I fetch water all morning. Once the others see what I’m doing, buckets appear out of nowhere. I dump the smelly, brownish, sometimes viscous stuff against the sunny side of the butte, then hurry into the caverns for a fresh refill. I can hardly keep up with demand, though I move as fast as I can. By the time the last wound has been cleaned and stitched and bandaged, my thighs and shoulders burn and I can no longer feel my fingers.

I collapse against the wall and close my eyes, trying to relax my cramping forearms.

“Highness.”

I look up. Cosmé stands over me with a water skin and a plate of steamed trout on a bed of greens. My mouth waters. “You haven’t eaten anything all day,” she says.

I reach up. “Thank you, Cosmé.”

She turns to go, hesitates, turns back around. “I don’t hate you.”

I’m not sure what to say, so I just nod acknowledgment.

That night, I sit cross-legged in my hut, Alentín’s copy of Homer’s
Afflatus
in my lap. I delve deeper this time, studying it sentence by sentence, as if I were in Master Geraldo’s study pouring over the
Scriptura Sancta
.

My candle is half burned when Humberto enters. He grins at me before laying his bedroll out in front of the door.

“I thought you might spend the night with your cousin instead,” I say, glad to see him.

“Plenty of time to catch up with him later. And he needs the rest.” He sits and pulls his boots off with a grunt. “Studying the
Afflatus
again?”

“Yes.” I roll my shoulders to relieve the ache there. “I’m hoping to find some kind of clue.”

He scoots onto my bedroll and sits beside me. He stares at my face. “You seem . . . that is . . . I mean . . .”

I don’t understand why he’s so flustered. “Humberto?”

He shakes his head. “Your eyes. They do something to me.”

I blush furiously, but I’m saved having to reply when he says, “What I meant to say is that you seem worried. Frightened.”

I gape at him. “Of course I’m frightened. I was kidnapped, remember? Dragged across the desert on some vague hope that I can save you. I
want
to help. In spite of everything, I really do. But I don’t know how. There was one other bearer from Orovalle. Hitzedar the bowman. He killed thirty-four men, including an animagus. My country was saved that day. In my whole life, I’ve killed one person in battle, and I hardly knew what I was doing—”

“What? You killed someone?”

“Yes. And I don’t care to discuss it. But my point is, I’m not a warrior. I don’t know how I can possibly save you.” I put my face in my hands. “Hitzedar was lucky. He completed his service. So many others never completed theirs. Many of them died.” I look up at him finally, but it’s hard not to cry. “Humberto. I don’t want to die.”

He puts an arm around me and pulls me to his chest. “I don’t want you to either.” As he strokes my back, I let the tears fall. “You are braver than you know, Princess. And smart. I think you can help. I truly believe that.”

“How do you know?” I whimper into his robe.

“Have you heard of Damián the shepherd?”

“No.” But it sounds familiar.

“He was my great-grandfather. He bore the Godstone.”
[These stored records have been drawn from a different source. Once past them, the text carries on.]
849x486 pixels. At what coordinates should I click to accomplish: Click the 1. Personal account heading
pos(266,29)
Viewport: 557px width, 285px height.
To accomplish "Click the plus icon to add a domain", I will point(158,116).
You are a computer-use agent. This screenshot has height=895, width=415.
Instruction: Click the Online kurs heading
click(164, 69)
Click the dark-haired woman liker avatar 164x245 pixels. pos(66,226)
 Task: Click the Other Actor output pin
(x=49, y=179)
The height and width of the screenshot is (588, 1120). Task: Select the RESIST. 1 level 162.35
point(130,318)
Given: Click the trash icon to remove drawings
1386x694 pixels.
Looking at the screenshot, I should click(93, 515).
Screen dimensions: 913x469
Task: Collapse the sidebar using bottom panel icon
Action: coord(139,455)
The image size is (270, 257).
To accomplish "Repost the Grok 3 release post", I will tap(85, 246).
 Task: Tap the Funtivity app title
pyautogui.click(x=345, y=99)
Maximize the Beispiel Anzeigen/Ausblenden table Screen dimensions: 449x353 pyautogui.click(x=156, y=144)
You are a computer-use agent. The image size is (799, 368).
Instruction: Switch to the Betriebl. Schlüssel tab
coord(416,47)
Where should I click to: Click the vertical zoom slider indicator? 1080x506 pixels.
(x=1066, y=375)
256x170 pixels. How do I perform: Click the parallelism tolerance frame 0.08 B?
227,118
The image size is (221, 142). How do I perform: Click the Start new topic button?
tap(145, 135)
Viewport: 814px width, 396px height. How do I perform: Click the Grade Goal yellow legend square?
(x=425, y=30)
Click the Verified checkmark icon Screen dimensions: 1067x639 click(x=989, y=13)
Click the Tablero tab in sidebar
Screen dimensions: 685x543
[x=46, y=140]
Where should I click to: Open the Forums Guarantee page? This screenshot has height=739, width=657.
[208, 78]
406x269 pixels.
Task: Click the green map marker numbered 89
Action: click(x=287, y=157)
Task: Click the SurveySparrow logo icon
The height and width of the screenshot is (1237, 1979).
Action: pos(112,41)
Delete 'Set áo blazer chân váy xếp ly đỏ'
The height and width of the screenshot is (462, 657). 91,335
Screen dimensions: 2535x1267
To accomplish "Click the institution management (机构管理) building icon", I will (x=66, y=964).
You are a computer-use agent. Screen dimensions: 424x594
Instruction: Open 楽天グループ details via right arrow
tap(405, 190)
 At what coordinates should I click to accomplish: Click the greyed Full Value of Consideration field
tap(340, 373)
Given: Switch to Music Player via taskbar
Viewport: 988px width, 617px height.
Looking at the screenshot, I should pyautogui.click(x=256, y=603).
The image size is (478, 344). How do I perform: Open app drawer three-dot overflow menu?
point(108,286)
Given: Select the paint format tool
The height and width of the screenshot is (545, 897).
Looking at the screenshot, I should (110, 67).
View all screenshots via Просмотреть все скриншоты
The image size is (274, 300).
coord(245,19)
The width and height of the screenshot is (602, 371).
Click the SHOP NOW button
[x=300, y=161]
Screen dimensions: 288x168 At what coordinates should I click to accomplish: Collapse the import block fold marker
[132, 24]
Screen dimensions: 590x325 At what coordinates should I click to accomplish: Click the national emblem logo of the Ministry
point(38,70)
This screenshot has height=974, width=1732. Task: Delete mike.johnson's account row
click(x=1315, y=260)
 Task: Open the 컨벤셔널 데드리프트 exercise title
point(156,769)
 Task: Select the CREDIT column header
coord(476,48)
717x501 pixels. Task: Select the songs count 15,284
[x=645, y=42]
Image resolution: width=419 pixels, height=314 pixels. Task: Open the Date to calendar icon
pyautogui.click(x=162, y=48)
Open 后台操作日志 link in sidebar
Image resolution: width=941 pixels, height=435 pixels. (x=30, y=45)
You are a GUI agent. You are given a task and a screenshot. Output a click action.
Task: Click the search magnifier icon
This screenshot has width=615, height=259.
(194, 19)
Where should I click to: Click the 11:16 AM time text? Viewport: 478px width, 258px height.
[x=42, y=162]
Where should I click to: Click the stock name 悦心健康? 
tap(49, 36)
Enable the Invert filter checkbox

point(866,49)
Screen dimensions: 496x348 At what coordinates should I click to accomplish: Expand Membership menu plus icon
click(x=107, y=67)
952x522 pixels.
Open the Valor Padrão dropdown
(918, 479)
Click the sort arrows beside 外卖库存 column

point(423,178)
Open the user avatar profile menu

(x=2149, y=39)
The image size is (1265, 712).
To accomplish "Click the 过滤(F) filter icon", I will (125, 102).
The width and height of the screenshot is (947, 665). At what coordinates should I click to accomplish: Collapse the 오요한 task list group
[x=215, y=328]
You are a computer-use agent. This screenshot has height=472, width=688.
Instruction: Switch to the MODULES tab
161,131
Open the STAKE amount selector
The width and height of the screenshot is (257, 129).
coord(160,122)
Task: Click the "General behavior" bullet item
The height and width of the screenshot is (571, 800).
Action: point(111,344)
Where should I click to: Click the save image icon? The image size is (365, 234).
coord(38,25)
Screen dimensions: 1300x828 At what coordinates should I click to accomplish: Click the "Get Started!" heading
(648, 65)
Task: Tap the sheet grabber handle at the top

I look up at him, amazed, and I remember where I’ve heard it before. “I’ve seen the name. On a list of bearers kept in the Monastery-at-Brisadulce.”

His smile beams pride. “Damián was a hardworking man. He lived in a village many days’ journey from here, closer to the Invierne border. He used to stay out all night with his sheep. He wasn’t very comfortable around people, you see. One day he discovered a tiny spring, a damp spot, really. It was in a small valley that got lots of shade and had plenty of grass for grazing. A water source made it a perfect location for a village. So he set himself the task of digging a well where the little spring was, all by himself. He told his wife about it, very excited. I think it was an excuse to stay away from home longer. She was a shrew. But he never finished.”

“What happened?”

“He dug down a ways, nearly the height of a man, but not far enough to get more than a trickle of water. Then when a sheep slipped down an incline and got tangled in a bramble, Damián went after it, but he slid on the scree and tumbled to his death.”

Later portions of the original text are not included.